[Begin Data to process]

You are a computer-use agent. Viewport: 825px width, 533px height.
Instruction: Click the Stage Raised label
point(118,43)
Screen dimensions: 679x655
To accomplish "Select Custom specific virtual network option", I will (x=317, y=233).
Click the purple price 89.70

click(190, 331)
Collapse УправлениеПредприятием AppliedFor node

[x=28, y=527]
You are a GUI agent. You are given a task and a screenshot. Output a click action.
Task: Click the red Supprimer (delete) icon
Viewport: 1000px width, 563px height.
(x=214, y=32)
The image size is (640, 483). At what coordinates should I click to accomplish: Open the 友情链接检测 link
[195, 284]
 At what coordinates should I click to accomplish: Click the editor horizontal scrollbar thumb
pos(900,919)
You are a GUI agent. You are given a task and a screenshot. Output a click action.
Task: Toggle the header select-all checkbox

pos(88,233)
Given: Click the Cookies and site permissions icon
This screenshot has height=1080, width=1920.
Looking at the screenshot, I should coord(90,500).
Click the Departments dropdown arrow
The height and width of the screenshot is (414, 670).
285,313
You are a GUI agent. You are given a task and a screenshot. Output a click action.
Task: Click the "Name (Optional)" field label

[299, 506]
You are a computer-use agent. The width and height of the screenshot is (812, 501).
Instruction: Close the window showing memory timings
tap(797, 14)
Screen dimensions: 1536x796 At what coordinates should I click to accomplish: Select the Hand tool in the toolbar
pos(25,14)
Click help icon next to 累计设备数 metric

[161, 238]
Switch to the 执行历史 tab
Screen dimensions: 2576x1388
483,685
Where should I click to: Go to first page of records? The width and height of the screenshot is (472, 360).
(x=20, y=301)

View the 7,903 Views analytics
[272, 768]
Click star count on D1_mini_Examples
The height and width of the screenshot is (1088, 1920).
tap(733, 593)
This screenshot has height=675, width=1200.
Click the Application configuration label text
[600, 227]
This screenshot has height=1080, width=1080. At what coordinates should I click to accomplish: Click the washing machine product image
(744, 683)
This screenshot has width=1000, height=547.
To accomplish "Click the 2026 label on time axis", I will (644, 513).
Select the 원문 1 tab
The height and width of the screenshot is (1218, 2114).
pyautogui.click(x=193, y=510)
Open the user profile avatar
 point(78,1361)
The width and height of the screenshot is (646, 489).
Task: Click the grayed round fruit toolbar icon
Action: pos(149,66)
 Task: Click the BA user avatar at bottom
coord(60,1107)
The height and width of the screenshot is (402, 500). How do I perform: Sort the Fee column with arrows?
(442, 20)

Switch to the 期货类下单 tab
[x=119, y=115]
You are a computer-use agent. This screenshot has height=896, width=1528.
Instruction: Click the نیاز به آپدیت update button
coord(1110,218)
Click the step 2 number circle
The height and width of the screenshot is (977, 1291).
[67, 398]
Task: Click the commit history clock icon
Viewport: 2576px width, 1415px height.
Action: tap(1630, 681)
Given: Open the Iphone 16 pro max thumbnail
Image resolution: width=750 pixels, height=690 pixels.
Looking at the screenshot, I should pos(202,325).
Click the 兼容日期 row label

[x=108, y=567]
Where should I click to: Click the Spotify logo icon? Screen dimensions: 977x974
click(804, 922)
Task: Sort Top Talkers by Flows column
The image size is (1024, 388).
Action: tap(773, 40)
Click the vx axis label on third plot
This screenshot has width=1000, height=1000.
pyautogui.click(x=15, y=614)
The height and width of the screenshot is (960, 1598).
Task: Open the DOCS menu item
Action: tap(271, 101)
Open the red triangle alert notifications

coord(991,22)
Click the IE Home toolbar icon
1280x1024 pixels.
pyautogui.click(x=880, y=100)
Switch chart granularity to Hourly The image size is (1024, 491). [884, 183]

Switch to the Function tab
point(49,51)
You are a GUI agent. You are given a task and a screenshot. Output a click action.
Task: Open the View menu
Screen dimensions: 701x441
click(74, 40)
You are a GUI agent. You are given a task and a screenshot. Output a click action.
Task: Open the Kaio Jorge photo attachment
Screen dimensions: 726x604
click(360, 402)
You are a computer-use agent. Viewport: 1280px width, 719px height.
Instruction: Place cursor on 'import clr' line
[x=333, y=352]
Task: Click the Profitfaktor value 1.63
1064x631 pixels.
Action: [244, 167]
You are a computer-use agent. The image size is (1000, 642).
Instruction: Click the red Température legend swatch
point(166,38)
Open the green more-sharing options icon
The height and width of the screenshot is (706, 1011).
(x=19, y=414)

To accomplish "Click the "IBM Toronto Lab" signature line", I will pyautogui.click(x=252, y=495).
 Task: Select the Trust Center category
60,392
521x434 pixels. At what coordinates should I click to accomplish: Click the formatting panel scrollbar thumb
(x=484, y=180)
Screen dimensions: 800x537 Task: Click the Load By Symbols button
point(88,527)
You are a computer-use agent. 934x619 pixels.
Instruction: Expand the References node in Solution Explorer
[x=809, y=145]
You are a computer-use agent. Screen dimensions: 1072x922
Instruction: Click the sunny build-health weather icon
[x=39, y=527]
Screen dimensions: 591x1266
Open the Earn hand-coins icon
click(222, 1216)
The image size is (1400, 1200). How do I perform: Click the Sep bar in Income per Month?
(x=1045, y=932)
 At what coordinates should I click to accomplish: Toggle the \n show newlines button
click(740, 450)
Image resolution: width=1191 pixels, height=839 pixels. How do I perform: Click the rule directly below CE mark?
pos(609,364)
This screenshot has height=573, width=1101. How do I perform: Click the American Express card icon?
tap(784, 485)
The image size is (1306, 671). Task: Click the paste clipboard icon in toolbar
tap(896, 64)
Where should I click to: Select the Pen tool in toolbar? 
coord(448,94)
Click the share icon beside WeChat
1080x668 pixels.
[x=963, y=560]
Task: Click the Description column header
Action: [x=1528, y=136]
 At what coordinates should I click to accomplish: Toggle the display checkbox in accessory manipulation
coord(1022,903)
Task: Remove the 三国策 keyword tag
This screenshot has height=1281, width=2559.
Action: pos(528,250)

[End Data to process]

• _What is asked_
Format every line of the listing above as a JSON list of strings, one string per line, leaving out the blank lines.

• _Exercise solution_
[
  "You are a computer-use agent. Viewport: 825px width, 533px height.",
  "Instruction: Click the Stage Raised label",
  "point(118,43)",
  "Screen dimensions: 679x655",
  "To accomplish \"Select Custom specific virtual network option\", I will (x=317, y=233).",
  "Click the purple price 89.70",
  "click(190, 331)",
  "Collapse УправлениеПредприятием AppliedFor node",
  "[x=28, y=527]",
  "You are a GUI agent. You are given a task and a screenshot. Output a click action.",
  "Task: Click the red Supprimer (delete) icon",
  "Viewport: 1000px width, 563px height.",
  "(x=214, y=32)",
  "The image size is (640, 483). At what coordinates should I click to accomplish: Open the 友情链接检测 link",
  "[195, 284]",
  " At what coordinates should I click to accomplish: Click the editor horizontal scrollbar thumb",
  "pos(900,919)",
  "You are a GUI agent. You are given a task and a screenshot. Output a click action.",
  "Task: Toggle the header select-all checkbox",
  "pos(88,233)",
  "Given: Click the Cookies and site permissions icon",
  "This screenshot has height=1080, width=1920.",
  "Looking at the screenshot, I should coord(90,500).",
  "Click the Departments dropdown arrow",
  "The height and width of the screenshot is (414, 670).",
  "285,313",
  "You are a GUI agent. You are given a task and a screenshot. Output a click action.",
  "Task: Click the \"Name (Optional)\" field label",
  "[299, 506]",
  "You are a computer-use agent. The width and height of the screenshot is (812, 501).",
  "Instruction: Close the window showing memory timings",
  "tap(797, 14)",
  "Screen dimensions: 1536x796 At what coordinates should I click to accomplish: Select the Hand tool in the toolbar",
  "pos(25,14)",
  "Click help icon next to 累计设备数 metric",
  "[161, 238]",
  "Switch to the 执行历史 tab",
  "Screen dimensions: 2576x1388",
  "483,685",
  "Where should I click to: Go to first page of records? The width and height of the screenshot is (472, 360).",
  "(x=20, y=301)",
  "View the 7,903 Views analytics",
  "[272, 768]",
  "Click star count on D1_mini_Examples",
  "The height and width of the screenshot is (1088, 1920).",
  "tap(733, 593)",
  "This screenshot has height=675, width=1200.",
  "Click the Application configuration label text",
  "[600, 227]",
  "This screenshot has height=1080, width=1080. At what coordinates should I click to accomplish: Click the washing machine product image",
  "(744, 683)",
  "This screenshot has width=1000, height=547.",
  "To accomplish \"Click the 2026 label on time axis\", I will (644, 513).",
  "Select the 원문 1 tab",
  "The height and width of the screenshot is (1218, 2114).",
  "pyautogui.click(x=193, y=510)",
  "Open the user profile avatar",
  " point(78,1361)",
  "The width and height of the screenshot is (646, 489).",
  "Task: Click the grayed round fruit toolbar icon",
  "Action: pos(149,66)",
  " Task: Click the BA user avatar at bottom",
  "coord(60,1107)",
  "The height and width of the screenshot is (402, 500). How do I perform: Sort the Fee column with arrows?",
  "(442, 20)",
  "Switch to the 期货类下单 tab",
  "[x=119, y=115]",
  "You are a computer-use agent. This screenshot has height=896, width=1528.",
  "Instruction: Click the نیاز به آپدیت update button",
  "coord(1110,218)",
  "Click the step 2 number circle",
  "The height and width of the screenshot is (977, 1291).",
  "[67, 398]",
  "Task: Click the commit history clock icon",
  "Viewport: 2576px width, 1415px height.",
  "Action: tap(1630, 681)",
  "Given: Open the Iphone 16 pro max thumbnail",
  "Image resolution: width=750 pixels, height=690 pixels.",
  "Looking at the screenshot, I should pos(202,325).",
  "Click the 兼容日期 row label",
  "[x=108, y=567]",
  "Where should I click to: Click the Spotify logo icon? Screen dimensions: 977x974",
  "click(804, 922)",
  "Task: Sort Top Talkers by Flows column",
  "The image size is (1024, 388).",
  "Action: tap(773, 40)",
  "Click the vx axis label on third plot",
  "This screenshot has width=1000, height=1000.",
  "pyautogui.click(x=15, y=614)",
  "The height and width of the screenshot is (960, 1598).",
  "Task: Open the DOCS menu item",
  "Action: tap(271, 101)",
  "Open the red triangle alert notifications",
  "coord(991,22)",
  "Click the IE Home toolbar icon",
  "1280x1024 pixels.",
  "pyautogui.click(x=880, y=100)",
  "Switch chart granularity to Hourly The image size is (1024, 491). [884, 183]",
  "Switch to the Function tab",
  "point(49,51)",
  "You are a GUI agent. You are given a task and a screenshot. Output a click action.",
  "Task: Open the View menu",
  "Screen dimensions: 701x441",
  "click(74, 40)",
  "You are a GUI agent. You are given a task and a screenshot. Output a click action.",
  "Task: Open the Kaio Jorge photo attachment",
  "Screen dimensions: 726x604",
  "click(360, 402)",
  "You are a computer-use agent. Viewport: 1280px width, 719px height.",
  "Instruction: Place cursor on 'import clr' line",
  "[x=333, y=352]",
  "Task: Click the Profitfaktor value 1.63",
  "1064x631 pixels.",
  "Action: [244, 167]",
  "You are a computer-use agent. The image size is (1000, 642).",
  "Instruction: Click the red Température legend swatch",
  "point(166,38)",
  "Open the green more-sharing options icon",
  "The height and width of the screenshot is (706, 1011).",
  "(x=19, y=414)",
  "To accomplish \"Click the \"IBM Toronto Lab\" signature line\", I will pyautogui.click(x=252, y=495).",
  " Task: Select the Trust Center category",
  "60,392",
  "521x434 pixels. At what coordinates should I click to accomplish: Click the formatting panel scrollbar thumb",
  "(x=484, y=180)",
  "Screen dimensions: 800x537 Task: Click the Load By Symbols button",
  "point(88,527)",
  "You are a computer-use agent. 934x619 pixels.",
  "Instruction: Expand the References node in Solution Explorer",
  "[x=809, y=145]",
  "You are a computer-use agent. Screen dimensions: 1072x922",
  "Instruction: Click the sunny build-health weather icon",
  "[x=39, y=527]",
  "Screen dimensions: 591x1266",
  "Open the Earn hand-coins icon",
  "click(222, 1216)",
  "The image size is (1400, 1200). How do I perform: Click the Sep bar in Income per Month?",
  "(x=1045, y=932)",
  " At what coordinates should I click to accomplish: Toggle the \\n show newlines button",
  "click(740, 450)",
  "Image resolution: width=1191 pixels, height=839 pixels. How do I perform: Click the rule directly below CE mark?",
  "pos(609,364)",
  "This screenshot has height=573, width=1101. How do I perform: Click the American Express card icon?",
  "tap(784, 485)",
  "The image size is (1306, 671). Task: Click the paste clipboard icon in toolbar",
  "tap(896, 64)",
  "Where should I click to: Select the Pen tool in toolbar? ",
  "coord(448,94)",
  "Click the share icon beside WeChat",
  "1080x668 pixels.",
  "[x=963, y=560]",
  "Task: Click the Description column header",
  "Action: [x=1528, y=136]",
  " At what coordinates should I click to accomplish: Toggle the display checkbox in accessory manipulation",
  "coord(1022,903)",
  "Task: Remove the 三国策 keyword tag",
  "This screenshot has height=1281, width=2559.",
  "Action: pos(528,250)"
]